Connect with us

Alternative

How Alan Parsons took the Three Laws of Robotics and made a sci-fi masterpiece

In the year of Star Wars, Pink Floyd’s former engineer
Alan Parsons was creating his own barmy sci-fi masterpiece, I Robot

Published

on

It was June 1977, and the US was being invaded by robots. Leading the charge were R2-D2, C-3PO and the glass-domed dynamo that stared from the cover of the Alan Parsons Project’s album I Robot

“It was impeccable timing by George Lucas,” Parsons recalls with a chuckle, “to be so considerate to bring out Star Wars at the same time as our album.” 

The previous year, Parsons, the audio engineer behind Pink Floyd’s The Dark Side Of The Moon, had turned auteur, mining the works of Edgar Allan Poe on his debut album Tales Of Mystery And Imagination (“It didn’t set the world alight,” Parsons says). 

Now, Parsons and his creative partner Eric Woolfson had found literary inspiration in Isaac Asimov’s I, Robot. The sci-fi writer’s morality-based story collection was built around his Three Laws of Robotics – robots must obey, protect and never harm humans. 

Woolfson had a “pleasant conversation” with Asimov, who loved the idea of musicalising his book. Unfortunately the author had already sold the rights to a film/TV company. Undeterred, the duo dropped the titular comma, then wrote their own version. 

“We took the opposite view of Asimov’s philosophy: ultimately, machines would dominate man,” Parsons says. Though Parsons now calls the concept “slightly cringeworthy”, in a year of innovations like Apple computers, MRI scanners and Concorde, I Robot had its titanium finger on the pulse of the future. 

Inspired, the duo wrote songs that refined their patented mix of Beatle-esque melody, classical flourishes and soul grooves.
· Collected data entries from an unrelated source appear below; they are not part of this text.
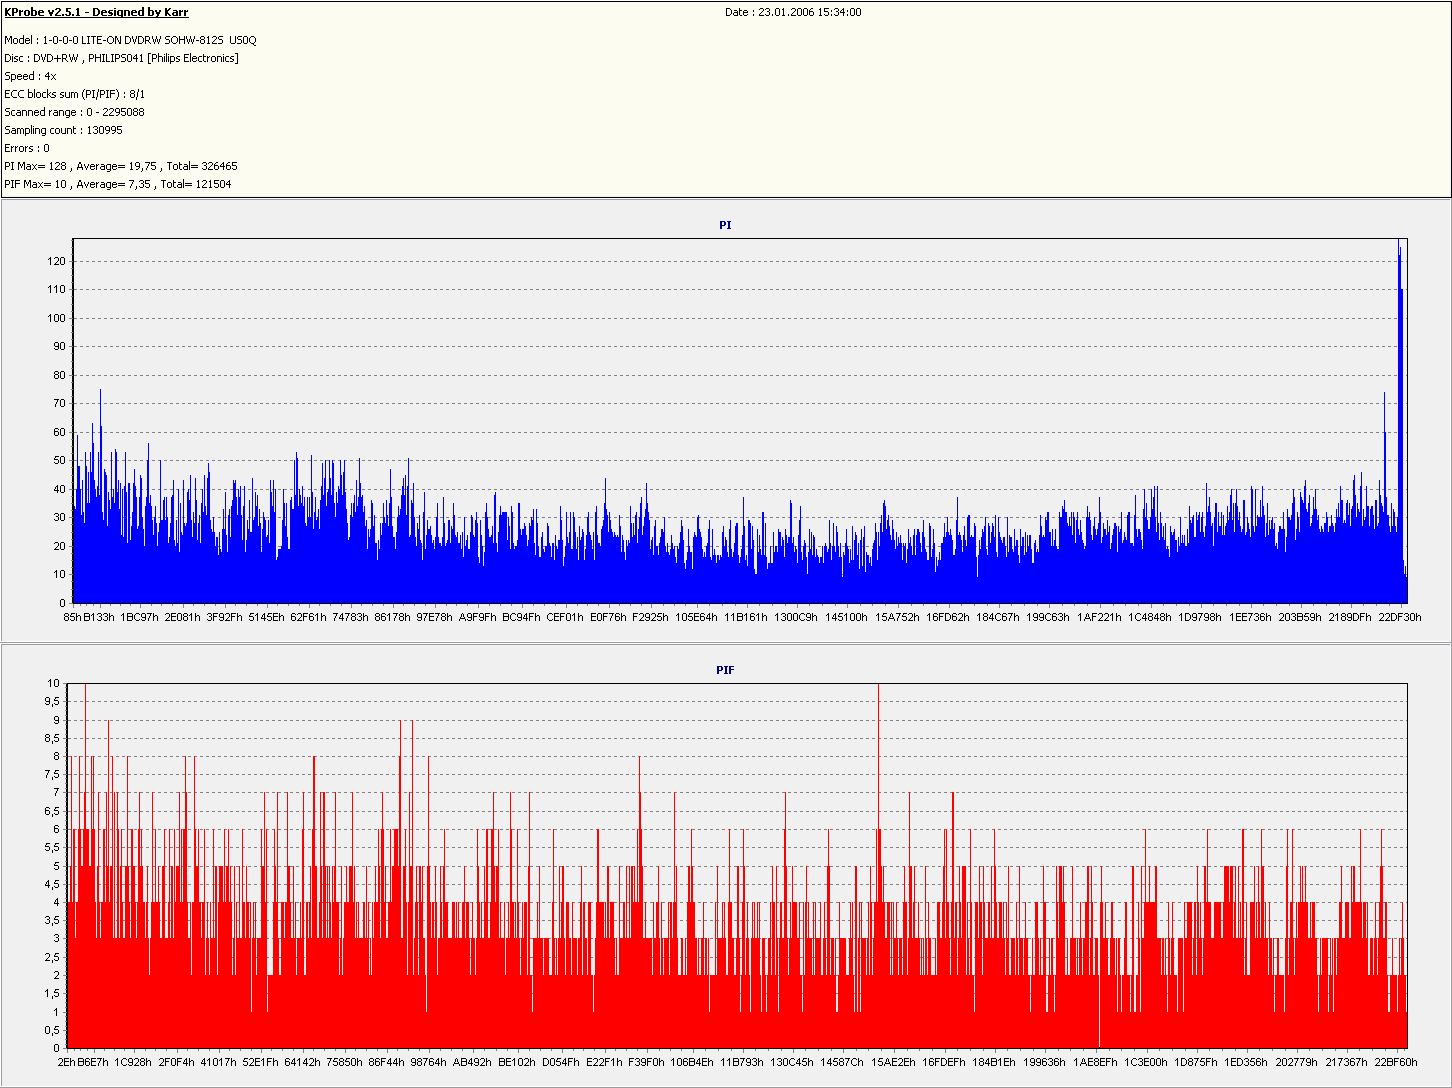Click the Disc DVD+RW PHILIPS041 line
Image resolution: width=1452 pixels, height=1088 pixels.
121,58
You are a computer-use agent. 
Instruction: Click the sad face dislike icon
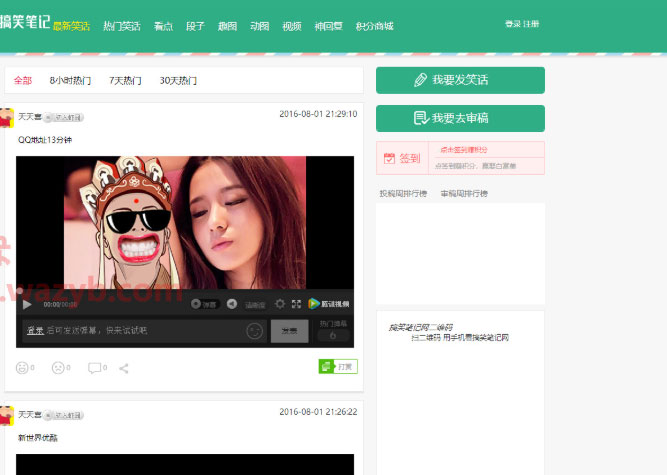point(58,368)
From the disco-funk of I Wouldn’t Want To Be Like You to the hushed grandeur of Some Other Time, the songs danced around the man vs machine theme, posing questions that still resonate today: What does it mean to be human? Will artificial intelligence overtake our own? 

Woolfson cited his “love of surrealism” as clouding the lyrics “so that you’re never absolutely sure exactly what the message is”.

In Abbey Road Studios, the duo “disassembled and reassembled” their tunes with the help of a band made up of ex-members of Pilot plus an arsenal of singers, from Steve Harley to Allan Clarke of The Hollies. 

“There was a family feel to the sessions, with three-hour lunch breaks,” recalls Dave Townsend, who sang Don’t Let It Show. “But the singers were kept on quite short reins. Some stunning vocals never saw the light of day. Alan and Eric knew exactly what they wanted, and that was exactly what was needed – a fantastic combination of effect and economy.” 

After a launch party at which 50 journalists experienced I Robot’s audio majesty through personal headsets, the record went platinum in the US. Reviews were positive, with Rolling Stone calling it “a blood banquet for automatons”. 

To Parsons’s surprise, the music was tagged by critics as prog. “Having done Dark Side, I had a passport into the progressive world,” he reckons. “But I always felt we were much more pop.” 

While the fascination with Asimov’s book continued with the 2004 Will Smith film, it’s Parsons’s overlooked miniclassic that conjured up the most compelling visions of our i-future. 

“The record felt conceptual,” says Parsons/ “That was all the rage back in ’77 – to have a piece of music you where you turn the lights off, listen from start to finish and be carried away.”